Work to complete: The copy should hold exactly the lines below from the one that contains "Expand the log to fullscreen" through the one that contains "Select the radio" and nothing else, so no pictures.

━━━━

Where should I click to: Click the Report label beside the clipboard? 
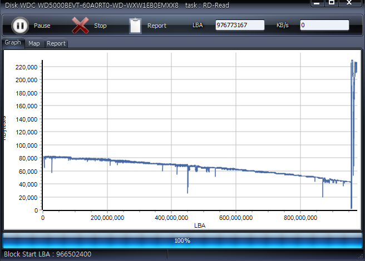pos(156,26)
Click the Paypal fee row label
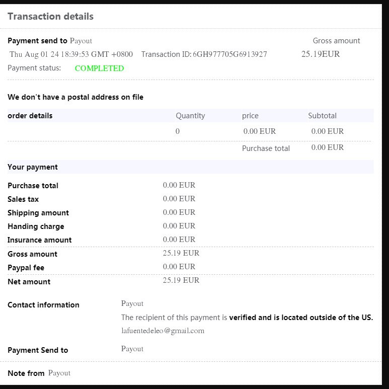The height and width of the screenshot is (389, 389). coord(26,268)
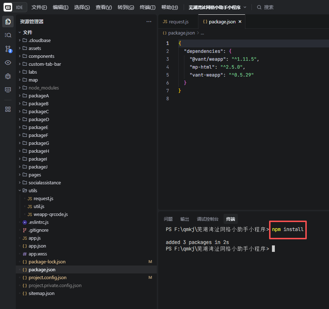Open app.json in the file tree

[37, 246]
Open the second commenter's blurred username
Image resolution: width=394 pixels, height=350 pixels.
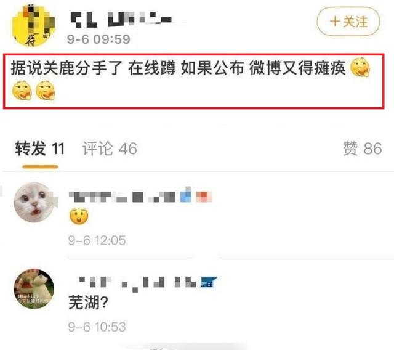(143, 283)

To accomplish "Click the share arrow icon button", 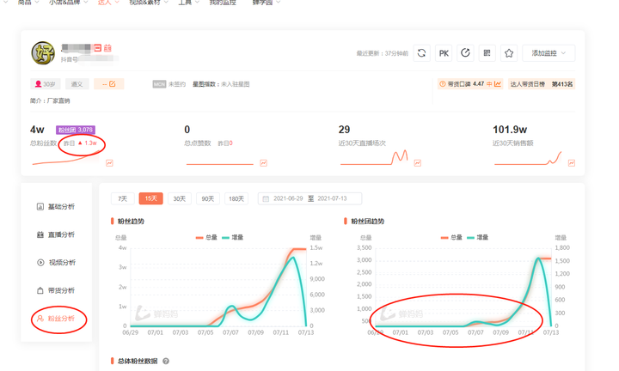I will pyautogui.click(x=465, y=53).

━━━━

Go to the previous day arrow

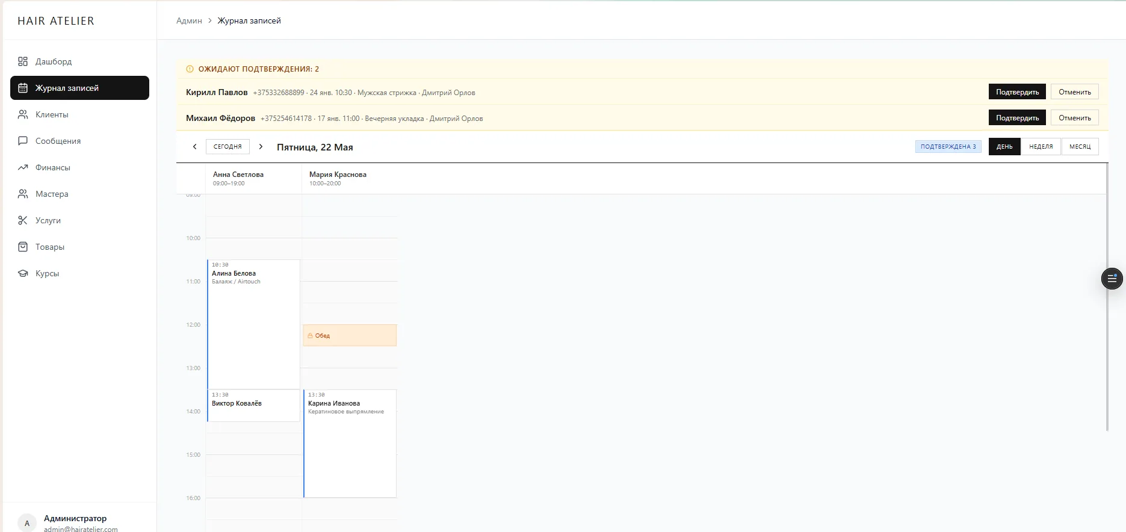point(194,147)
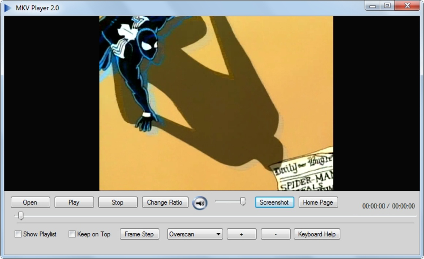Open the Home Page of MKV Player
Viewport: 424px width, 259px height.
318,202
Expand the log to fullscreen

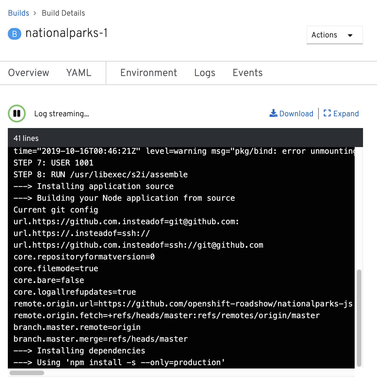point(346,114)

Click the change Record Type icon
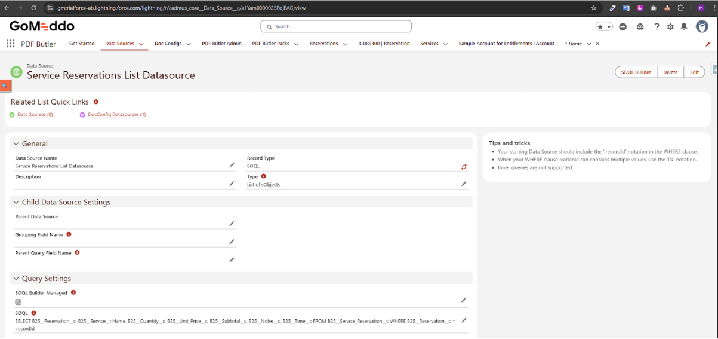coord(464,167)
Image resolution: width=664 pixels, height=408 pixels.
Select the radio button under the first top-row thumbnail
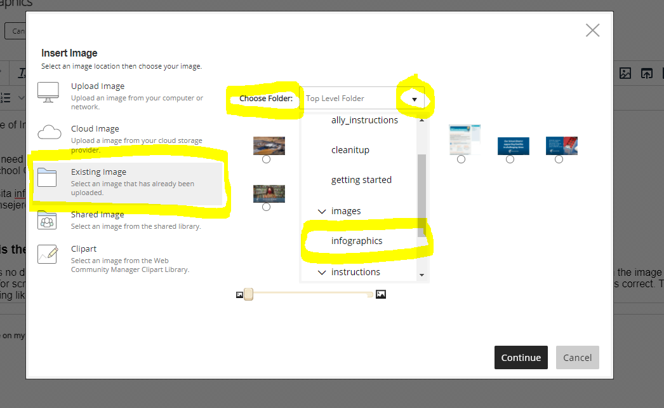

━━━━

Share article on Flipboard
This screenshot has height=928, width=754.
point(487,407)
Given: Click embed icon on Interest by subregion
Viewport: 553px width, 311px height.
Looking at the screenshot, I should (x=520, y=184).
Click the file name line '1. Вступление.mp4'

━━━━

Exercise solution:
Expand the log to fullscreen

point(346,114)

Click the change Record Type icon
coord(464,167)
Image resolution: width=664 pixels, height=408 pixels.
Select the radio button under the first top-row thumbnail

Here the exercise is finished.